[Your goal] Below are the entries; set down each of them exactly.

[Dataset extract]
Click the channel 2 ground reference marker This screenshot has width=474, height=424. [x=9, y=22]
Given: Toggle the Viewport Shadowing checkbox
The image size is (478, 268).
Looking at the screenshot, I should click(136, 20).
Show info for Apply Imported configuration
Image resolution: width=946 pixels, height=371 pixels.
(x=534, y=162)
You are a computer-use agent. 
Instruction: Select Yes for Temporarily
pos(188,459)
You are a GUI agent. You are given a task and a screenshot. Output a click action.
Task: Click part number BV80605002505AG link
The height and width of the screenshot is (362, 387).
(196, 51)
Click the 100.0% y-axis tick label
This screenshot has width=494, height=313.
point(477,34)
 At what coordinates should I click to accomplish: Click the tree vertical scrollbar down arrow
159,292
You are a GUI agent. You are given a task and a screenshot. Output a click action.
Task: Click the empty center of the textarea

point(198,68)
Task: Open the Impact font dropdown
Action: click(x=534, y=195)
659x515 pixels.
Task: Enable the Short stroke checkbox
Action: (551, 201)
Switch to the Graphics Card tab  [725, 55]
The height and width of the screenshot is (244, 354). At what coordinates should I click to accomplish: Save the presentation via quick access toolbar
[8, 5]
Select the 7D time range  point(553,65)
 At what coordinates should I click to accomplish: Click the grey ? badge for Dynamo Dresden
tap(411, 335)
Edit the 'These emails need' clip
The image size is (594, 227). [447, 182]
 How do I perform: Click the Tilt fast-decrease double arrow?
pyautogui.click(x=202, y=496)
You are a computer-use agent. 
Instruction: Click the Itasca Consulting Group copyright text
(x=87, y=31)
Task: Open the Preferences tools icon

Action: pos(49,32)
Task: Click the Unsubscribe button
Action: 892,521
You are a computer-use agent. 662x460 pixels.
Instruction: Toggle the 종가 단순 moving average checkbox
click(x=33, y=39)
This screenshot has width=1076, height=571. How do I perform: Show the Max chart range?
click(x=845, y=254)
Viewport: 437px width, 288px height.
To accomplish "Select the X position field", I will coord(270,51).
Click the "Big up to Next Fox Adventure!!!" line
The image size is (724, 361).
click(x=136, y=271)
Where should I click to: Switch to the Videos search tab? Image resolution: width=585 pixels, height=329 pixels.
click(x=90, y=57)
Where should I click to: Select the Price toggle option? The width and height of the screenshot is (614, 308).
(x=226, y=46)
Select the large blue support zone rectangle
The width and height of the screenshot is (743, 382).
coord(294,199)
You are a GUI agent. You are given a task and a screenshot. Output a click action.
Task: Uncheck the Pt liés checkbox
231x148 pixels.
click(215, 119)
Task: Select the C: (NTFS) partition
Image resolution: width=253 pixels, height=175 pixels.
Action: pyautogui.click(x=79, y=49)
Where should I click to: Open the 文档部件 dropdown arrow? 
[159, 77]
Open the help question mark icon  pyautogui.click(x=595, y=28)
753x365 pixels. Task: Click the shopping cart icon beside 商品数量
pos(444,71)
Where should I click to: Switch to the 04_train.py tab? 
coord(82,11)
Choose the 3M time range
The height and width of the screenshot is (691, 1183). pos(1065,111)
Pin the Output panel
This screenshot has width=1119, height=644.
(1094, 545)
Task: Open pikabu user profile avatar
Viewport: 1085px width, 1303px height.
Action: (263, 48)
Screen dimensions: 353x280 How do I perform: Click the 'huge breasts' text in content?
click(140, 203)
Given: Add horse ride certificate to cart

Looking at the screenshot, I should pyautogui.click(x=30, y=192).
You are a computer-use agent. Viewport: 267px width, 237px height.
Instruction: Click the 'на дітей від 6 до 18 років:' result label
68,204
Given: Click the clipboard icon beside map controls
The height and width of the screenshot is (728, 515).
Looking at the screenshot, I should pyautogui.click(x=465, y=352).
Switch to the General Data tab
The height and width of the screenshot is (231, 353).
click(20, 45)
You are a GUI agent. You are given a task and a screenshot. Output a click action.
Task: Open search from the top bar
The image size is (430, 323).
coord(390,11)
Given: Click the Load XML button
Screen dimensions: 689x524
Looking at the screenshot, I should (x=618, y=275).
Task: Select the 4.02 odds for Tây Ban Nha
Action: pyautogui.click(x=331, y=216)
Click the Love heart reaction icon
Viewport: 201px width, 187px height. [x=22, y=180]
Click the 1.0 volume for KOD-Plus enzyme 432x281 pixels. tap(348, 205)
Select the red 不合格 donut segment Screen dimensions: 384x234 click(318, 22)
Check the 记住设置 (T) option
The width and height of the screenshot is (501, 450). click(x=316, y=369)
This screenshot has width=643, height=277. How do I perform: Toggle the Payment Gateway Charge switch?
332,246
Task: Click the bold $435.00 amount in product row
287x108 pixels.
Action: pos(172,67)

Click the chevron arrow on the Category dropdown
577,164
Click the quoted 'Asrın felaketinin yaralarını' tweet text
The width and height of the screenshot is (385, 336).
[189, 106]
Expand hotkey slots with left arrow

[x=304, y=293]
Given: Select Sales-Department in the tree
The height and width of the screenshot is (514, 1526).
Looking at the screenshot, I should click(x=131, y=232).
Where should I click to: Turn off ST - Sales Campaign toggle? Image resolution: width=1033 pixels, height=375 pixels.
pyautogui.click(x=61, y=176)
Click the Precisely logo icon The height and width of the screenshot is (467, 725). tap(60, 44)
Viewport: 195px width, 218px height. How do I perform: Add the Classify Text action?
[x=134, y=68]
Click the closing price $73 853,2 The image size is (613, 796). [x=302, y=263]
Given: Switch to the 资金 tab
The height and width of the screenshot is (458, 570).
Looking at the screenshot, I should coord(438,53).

[Task answer]
Click the channel 2 ground reference marker This screenshot has width=474, height=424. [x=9, y=22]
Given: Toggle the Viewport Shadowing checkbox
The image size is (478, 268).
Looking at the screenshot, I should click(136, 20).
Show info for Apply Imported configuration
Image resolution: width=946 pixels, height=371 pixels.
(x=534, y=162)
You are a computer-use agent. 
Instruction: Select Yes for Temporarily
pos(188,459)
You are a GUI agent. You are given a task and a screenshot. Output a click action.
Task: Click part number BV80605002505AG link
The height and width of the screenshot is (362, 387).
(196, 51)
Click the 100.0% y-axis tick label
This screenshot has width=494, height=313.
point(477,34)
 At what coordinates should I click to accomplish: Click the tree vertical scrollbar down arrow
159,292
You are a GUI agent. You are given a task and a screenshot. Output a click action.
Task: Click the empty center of the textarea

point(198,68)
Task: Open the Impact font dropdown
Action: click(x=534, y=195)
659x515 pixels.
Task: Enable the Short stroke checkbox
Action: (551, 201)
Switch to the Graphics Card tab  [725, 55]
The height and width of the screenshot is (244, 354). At what coordinates should I click to accomplish: Save the presentation via quick access toolbar
[8, 5]
Select the 7D time range  point(553,65)
 At what coordinates should I click to accomplish: Click the grey ? badge for Dynamo Dresden
tap(411, 335)
Edit the 'These emails need' clip
The image size is (594, 227). [447, 182]
 How do I perform: Click the Tilt fast-decrease double arrow?
pyautogui.click(x=202, y=496)
You are a computer-use agent. 
Instruction: Click the Itasca Consulting Group copyright text
(x=87, y=31)
Task: Open the Preferences tools icon

Action: pos(49,32)
Task: Click the Unsubscribe button
Action: 892,521
You are a computer-use agent. 662x460 pixels.
Instruction: Toggle the 종가 단순 moving average checkbox
click(x=33, y=39)
This screenshot has width=1076, height=571. How do I perform: Show the Max chart range?
click(x=845, y=254)
Viewport: 437px width, 288px height.
To accomplish "Select the X position field", I will coord(270,51).
Click the "Big up to Next Fox Adventure!!!" line
The image size is (724, 361).
click(x=136, y=271)
Where should I click to: Switch to the Videos search tab? Image resolution: width=585 pixels, height=329 pixels.
click(x=90, y=57)
Where should I click to: Select the Price toggle option? The width and height of the screenshot is (614, 308).
(x=226, y=46)
Select the large blue support zone rectangle
The width and height of the screenshot is (743, 382).
coord(294,199)
You are a GUI agent. You are given a task and a screenshot. Output a click action.
Task: Uncheck the Pt liés checkbox
231x148 pixels.
click(215, 119)
Task: Select the C: (NTFS) partition
Image resolution: width=253 pixels, height=175 pixels.
Action: pyautogui.click(x=79, y=49)
Where should I click to: Open the 文档部件 dropdown arrow? 
[159, 77]
Open the help question mark icon  pyautogui.click(x=595, y=28)
753x365 pixels. Task: Click the shopping cart icon beside 商品数量
pos(444,71)
Where should I click to: Switch to the 04_train.py tab? 
coord(82,11)
Choose the 3M time range
The height and width of the screenshot is (691, 1183). pos(1065,111)
Pin the Output panel
This screenshot has width=1119, height=644.
(1094, 545)
Task: Open pikabu user profile avatar
Viewport: 1085px width, 1303px height.
Action: (263, 48)
Screen dimensions: 353x280 How do I perform: Click the 'huge breasts' text in content?
click(140, 203)
Given: Add horse ride certificate to cart

Looking at the screenshot, I should pyautogui.click(x=30, y=192).
You are a computer-use agent. Viewport: 267px width, 237px height.
Instruction: Click the 'на дітей від 6 до 18 років:' result label
68,204
Given: Click the clipboard icon beside map controls
The height and width of the screenshot is (728, 515).
Looking at the screenshot, I should pyautogui.click(x=465, y=352).
Switch to the General Data tab
The height and width of the screenshot is (231, 353).
click(20, 45)
You are a GUI agent. You are given a task and a screenshot. Output a click action.
Task: Open search from the top bar
The image size is (430, 323).
coord(390,11)
Given: Click the Load XML button
Screen dimensions: 689x524
Looking at the screenshot, I should (x=618, y=275).
Task: Select the 4.02 odds for Tây Ban Nha
Action: pyautogui.click(x=331, y=216)
Click the Love heart reaction icon
Viewport: 201px width, 187px height. [x=22, y=180]
Click the 1.0 volume for KOD-Plus enzyme 432x281 pixels. tap(348, 205)
Select the red 不合格 donut segment Screen dimensions: 384x234 click(318, 22)
Check the 记住设置 (T) option
The width and height of the screenshot is (501, 450). click(x=316, y=369)
This screenshot has width=643, height=277. How do I perform: Toggle the Payment Gateway Charge switch?
332,246
Task: Click the bold $435.00 amount in product row
287x108 pixels.
Action: pos(172,67)

Click the chevron arrow on the Category dropdown
577,164
Click the quoted 'Asrın felaketinin yaralarını' tweet text
The width and height of the screenshot is (385, 336).
[189, 106]
Expand hotkey slots with left arrow

[x=304, y=293]
Given: Select Sales-Department in the tree
The height and width of the screenshot is (514, 1526).
Looking at the screenshot, I should click(x=131, y=232).
Where should I click to: Turn off ST - Sales Campaign toggle? Image resolution: width=1033 pixels, height=375 pixels.
pyautogui.click(x=61, y=176)
Click the Precisely logo icon The height and width of the screenshot is (467, 725). tap(60, 44)
Viewport: 195px width, 218px height. How do I perform: Add the Classify Text action?
[x=134, y=68]
Click the closing price $73 853,2 The image size is (613, 796). [x=302, y=263]
Given: Switch to the 资金 tab
The height and width of the screenshot is (458, 570).
Looking at the screenshot, I should coord(438,53).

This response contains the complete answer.